This is a question that I receive weekly from my readers. I have been hesitant to answer it because I am nowhere near qualified to answer it, but as always I am going to go ahead and answer it anyway. At this point I feel as if I have read enough books and lurked enough case studies to at least give my personal opinion as to what I think makes two people compatible.

Of course there are obvious things that make two people compatible such as attraction, having similar interests, and getting along. However, I want to talk about a few things that we don’t necessarily think about on a daily basis that are contributors to our compatibility and attraction to another person.

I think that there are two main factors that play a role in compatibility between two people, psychology as well as genetics. I believe these two things both play a role in how two people interact. As humans, we are born one way biologically but then we are raised a certain way which molds our personality. Today I went through my notes that I have taken over the past couple of years from case studies and books I have read. I reread my notes and I’m going to talk about a couple of the things that I wrote down several different times which means that they stood out to me. Looking back, I now realize that these things have all subconsciously become an important part of my life.

Personality

Communication (Intimate vs Guarded and Submissive vs Dominant)

Communication seemed to be a reoccurring topic in my notes. To be compatible with someone, you need to have solid line of open communication. You need to know when to listen and when to speak. This is important because communication is EVERYTHING in a relationship. If one person is guarded and unwilling to open up and the other person in an over-communicator, believe me, it will cause problems in your relationship. This was important for me to personally learn because for a very long time I was a horrific communicator. Communicating is still something I am working on correcting on a daily basis. When arguing with someone I would either have “word vomit” where I would spew out things I didn’t mean or things I did not think over, and then end up having to put my tail between my legs and apologize for being an idiot. After several failed attempts at relationships and a little bit of maturing, I have realized that isn’t okay to do. One of my favorite quotes of all time is “You are the master of your words until they are spoken.” It is so simple, but so true. Once you say something, you cannot take it back. It is important to choose your words wisely. Trust me, I’ve learned the hard way.

In the past, if I wasn’t busy spewing word vomit, I was busy doing the complete opposite. I was completely silent. I would freeze up like a deer in headlights because I was trying to compose what I was going to say so that I wouldn’t have word vomit, but I wouldn’t know how to express my thoughts and feelings so I would stay quiet. This didn’t work in my past relationships either and unfortunately, there was no middle ground for me between these two types of communication. Luckily, I have realized that there was a massive need for improvement on my communication skills and I have been able to work on being a better communicator.
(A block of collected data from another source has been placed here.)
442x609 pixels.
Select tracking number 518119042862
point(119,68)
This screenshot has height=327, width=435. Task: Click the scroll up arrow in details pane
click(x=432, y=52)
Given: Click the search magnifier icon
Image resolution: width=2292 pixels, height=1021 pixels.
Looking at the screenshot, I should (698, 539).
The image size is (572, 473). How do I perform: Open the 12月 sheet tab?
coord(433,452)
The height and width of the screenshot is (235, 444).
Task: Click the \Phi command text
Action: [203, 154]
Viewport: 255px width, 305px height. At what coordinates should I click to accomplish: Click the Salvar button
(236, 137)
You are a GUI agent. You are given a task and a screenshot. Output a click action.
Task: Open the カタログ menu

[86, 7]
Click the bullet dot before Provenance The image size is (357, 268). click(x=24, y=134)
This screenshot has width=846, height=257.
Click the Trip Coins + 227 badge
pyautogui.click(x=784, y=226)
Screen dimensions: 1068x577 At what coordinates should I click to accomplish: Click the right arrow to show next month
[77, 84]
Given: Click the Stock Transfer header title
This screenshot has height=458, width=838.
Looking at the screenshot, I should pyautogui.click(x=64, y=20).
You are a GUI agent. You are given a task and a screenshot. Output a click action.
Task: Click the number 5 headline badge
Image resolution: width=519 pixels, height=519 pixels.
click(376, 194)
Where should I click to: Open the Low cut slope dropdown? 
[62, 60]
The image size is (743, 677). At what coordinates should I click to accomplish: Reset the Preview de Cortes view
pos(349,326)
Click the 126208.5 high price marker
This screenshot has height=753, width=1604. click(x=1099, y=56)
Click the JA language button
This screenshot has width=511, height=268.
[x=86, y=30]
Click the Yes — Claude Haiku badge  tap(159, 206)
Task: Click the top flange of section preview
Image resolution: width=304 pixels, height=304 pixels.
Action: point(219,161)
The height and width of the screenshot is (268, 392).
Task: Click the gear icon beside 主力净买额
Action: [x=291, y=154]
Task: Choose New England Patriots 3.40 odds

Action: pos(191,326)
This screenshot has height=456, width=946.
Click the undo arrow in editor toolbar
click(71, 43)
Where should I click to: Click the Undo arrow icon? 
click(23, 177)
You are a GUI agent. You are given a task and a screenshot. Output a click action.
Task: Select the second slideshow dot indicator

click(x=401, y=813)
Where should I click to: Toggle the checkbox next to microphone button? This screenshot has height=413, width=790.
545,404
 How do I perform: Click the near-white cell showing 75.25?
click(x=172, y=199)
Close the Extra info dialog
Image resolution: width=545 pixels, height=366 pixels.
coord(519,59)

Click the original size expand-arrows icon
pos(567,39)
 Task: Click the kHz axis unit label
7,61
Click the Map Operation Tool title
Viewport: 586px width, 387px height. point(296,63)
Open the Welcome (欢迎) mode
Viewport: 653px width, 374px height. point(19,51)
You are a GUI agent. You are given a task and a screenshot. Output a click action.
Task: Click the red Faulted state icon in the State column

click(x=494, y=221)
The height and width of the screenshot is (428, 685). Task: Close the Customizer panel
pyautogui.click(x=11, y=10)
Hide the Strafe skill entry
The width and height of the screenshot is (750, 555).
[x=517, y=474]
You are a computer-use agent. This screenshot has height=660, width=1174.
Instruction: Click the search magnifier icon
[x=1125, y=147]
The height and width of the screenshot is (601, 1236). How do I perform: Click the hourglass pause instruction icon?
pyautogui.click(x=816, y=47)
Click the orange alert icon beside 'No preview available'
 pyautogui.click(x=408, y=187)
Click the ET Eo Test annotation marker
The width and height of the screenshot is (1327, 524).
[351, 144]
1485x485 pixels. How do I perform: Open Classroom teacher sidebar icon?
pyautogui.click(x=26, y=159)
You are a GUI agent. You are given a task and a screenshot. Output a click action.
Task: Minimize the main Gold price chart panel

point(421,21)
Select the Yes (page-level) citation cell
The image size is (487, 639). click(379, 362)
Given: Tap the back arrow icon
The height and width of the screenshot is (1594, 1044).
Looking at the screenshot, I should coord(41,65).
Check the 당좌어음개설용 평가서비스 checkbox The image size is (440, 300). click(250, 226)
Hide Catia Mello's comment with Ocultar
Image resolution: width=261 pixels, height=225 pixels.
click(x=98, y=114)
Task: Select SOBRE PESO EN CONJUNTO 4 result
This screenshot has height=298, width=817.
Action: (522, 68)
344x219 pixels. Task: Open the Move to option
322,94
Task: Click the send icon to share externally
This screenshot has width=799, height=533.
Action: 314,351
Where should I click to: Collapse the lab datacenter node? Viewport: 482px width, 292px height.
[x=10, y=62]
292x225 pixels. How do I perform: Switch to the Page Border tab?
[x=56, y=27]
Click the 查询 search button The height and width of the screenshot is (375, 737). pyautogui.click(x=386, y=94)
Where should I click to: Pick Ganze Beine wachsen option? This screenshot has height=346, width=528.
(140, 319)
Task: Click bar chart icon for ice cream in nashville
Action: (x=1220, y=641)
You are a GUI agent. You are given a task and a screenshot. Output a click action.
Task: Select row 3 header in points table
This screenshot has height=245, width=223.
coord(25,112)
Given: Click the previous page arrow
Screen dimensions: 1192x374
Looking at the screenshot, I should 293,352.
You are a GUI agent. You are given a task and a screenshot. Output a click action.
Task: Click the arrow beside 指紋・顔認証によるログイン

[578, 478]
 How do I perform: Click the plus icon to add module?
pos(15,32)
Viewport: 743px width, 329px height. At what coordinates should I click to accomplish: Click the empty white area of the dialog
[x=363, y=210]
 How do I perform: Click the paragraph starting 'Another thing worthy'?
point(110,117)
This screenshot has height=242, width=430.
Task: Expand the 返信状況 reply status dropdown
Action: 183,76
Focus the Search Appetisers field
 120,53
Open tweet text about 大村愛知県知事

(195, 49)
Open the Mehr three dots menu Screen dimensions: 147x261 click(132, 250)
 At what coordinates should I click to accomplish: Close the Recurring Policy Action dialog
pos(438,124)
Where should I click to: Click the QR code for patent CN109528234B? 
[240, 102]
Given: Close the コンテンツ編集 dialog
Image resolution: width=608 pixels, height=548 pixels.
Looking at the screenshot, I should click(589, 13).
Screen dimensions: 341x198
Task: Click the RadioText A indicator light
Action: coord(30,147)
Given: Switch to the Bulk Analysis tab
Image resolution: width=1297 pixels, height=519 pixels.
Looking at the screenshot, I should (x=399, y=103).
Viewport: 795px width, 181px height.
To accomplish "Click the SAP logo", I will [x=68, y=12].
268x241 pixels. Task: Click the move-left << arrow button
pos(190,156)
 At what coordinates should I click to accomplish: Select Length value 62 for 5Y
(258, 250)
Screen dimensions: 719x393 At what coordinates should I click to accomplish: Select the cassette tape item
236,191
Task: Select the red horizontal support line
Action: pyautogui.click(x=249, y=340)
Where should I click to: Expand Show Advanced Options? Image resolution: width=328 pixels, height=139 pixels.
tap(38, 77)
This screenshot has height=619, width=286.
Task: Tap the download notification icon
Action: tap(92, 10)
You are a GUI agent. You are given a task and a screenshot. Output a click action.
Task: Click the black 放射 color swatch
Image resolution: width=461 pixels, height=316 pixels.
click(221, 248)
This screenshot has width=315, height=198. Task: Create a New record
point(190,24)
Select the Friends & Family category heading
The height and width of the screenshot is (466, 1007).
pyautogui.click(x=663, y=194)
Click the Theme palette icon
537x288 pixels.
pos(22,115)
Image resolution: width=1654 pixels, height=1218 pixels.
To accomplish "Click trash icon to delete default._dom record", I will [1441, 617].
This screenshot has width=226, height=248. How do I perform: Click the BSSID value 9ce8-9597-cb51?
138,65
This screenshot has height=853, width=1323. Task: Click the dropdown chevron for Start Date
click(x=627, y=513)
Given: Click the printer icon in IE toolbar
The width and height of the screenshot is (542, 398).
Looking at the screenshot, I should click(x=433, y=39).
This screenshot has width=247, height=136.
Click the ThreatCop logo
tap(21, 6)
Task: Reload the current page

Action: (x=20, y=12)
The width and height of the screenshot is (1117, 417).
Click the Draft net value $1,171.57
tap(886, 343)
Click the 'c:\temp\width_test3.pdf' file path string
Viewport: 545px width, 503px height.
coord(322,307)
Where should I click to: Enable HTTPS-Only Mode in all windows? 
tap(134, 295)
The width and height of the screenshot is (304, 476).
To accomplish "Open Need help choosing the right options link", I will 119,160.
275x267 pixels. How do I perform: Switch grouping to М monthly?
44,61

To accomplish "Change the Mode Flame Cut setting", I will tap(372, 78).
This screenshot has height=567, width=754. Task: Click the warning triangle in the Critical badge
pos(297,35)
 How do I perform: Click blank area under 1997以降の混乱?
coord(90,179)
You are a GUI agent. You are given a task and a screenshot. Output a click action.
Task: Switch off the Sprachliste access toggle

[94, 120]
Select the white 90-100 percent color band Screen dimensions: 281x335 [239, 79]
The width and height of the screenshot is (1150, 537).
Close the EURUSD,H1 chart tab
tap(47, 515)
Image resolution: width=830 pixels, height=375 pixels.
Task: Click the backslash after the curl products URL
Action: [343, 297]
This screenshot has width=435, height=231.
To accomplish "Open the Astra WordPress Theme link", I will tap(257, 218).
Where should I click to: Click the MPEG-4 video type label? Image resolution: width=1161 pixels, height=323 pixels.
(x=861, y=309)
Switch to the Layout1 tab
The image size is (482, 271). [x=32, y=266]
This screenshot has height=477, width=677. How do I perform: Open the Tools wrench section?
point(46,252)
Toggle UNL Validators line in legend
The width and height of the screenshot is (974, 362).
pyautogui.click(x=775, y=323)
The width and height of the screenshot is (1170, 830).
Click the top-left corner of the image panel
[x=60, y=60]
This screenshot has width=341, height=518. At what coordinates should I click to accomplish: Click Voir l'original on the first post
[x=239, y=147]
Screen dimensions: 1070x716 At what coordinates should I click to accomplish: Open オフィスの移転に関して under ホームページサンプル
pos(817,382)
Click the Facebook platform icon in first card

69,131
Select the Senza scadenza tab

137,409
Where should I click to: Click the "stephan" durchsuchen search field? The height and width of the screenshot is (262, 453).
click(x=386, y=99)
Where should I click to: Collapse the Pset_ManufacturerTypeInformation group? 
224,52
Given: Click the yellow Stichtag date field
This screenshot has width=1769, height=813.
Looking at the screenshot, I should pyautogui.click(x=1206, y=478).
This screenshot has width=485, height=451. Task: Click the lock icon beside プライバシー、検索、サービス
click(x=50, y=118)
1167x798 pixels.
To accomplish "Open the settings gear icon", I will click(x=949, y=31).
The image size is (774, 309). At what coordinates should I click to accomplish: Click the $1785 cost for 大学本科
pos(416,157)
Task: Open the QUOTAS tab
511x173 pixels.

It is also important to make a valiant effort in learning how your partner communicates. Learning your partners love language will help you sort through that. One of the biggest mistakes we make in a relationships is that we love people the way that WE want to be loved. However, we all receive love in different ways. I know that might sound confusing, but I promise I will get to the five languages of love post soon and you will all understand what I am talking about.

Social vs Independent

Another thing that I mentioned several times in my notes was our need to be social as well as our need for independence and alone time. I am a very social person by nature. I love to meet and talk to new people. I can find common ground with anyone. (I just want to point out that this makes me an excellent date to an event because I will talk to anyone about anything. *wink*) However, no matter how social I may be, I very much value my alone time as well. When I was younger, I was definitely more needy in relationships than I would be at this point in my life, but I think that I have always had a pretty good grasp on the importance of my partner and I having time away from one another. I have always felt like it is important to have your own interests, hobbies, and friends when you’re in a relationship. Spending time away from someone is healthy and gives you a chance to miss each other. When Poodle and I were together we both worked full time, I had a child to take care of, and Poodle had hobbies that required practice in the evenings as well as him occasionally leaving town for tournaments so our time together was limited. Sometimes it was hard, but it was also nice to miss one another and anxiously await his return. I feel as though we both realized that our time was limited so we both valued the time we did get to spend together because we knew that it wasn’t much. This taught me how to be a better partner to someone. At the time, I didn’t work nearly as much as Poodle did, so I spent my extra time at home doing whatever little things I could think of that would make Poodles life easier. I cooked, I cleaned, and I did the laundry so that when Poodle got home from work, we could actually enjoy the 2-3 hours we had together at night instead of worrying about household chores. My appreciation for social time vs independent time has only grown as I have done some soul searching and matured.

Companion vs Compassion

Another important thing in companionship is compassion. I’ve always been a very stubborn person. (Thanks, Lance) However, the older I get the more I realize that harmony in a relationship is far more important than being right. It is human nature for people to have different opinions and points of view but sometimes, there is no point in trying to convince the other person that you are correct. Don’t get me wrong, you should absolutely stand up for what you believe in if it is important to you, but I have had countless stupid, petty, and just downright pointless fights because I was being stubborn about something that I didn’t need to be stubborn about. Sometimes confrontation is unavoidable, but keeping peace in a relationship when possible is far more important than “being right” will ever be. No one is right all of the time. Sometimes we need to bite our tongue and apologize. When you care about someone, having compassion, being sensitive in the manner that you speak to them, and really taking into consideration their feelings are very important. In a relationship, you should always consider the other persons feelings before your own.

Genetics

I believe that genetics have a lot to do with how compatible we are with someone. Have you ever dated someone and their scent could drive you insane? Or you had an undeniable attraction to them that you couldn’t explain in words if you tried? Well… I’ve felt that too. That is allllll chemistry, people. Sponsored by your genetics that you were born with an have absolutely no control over.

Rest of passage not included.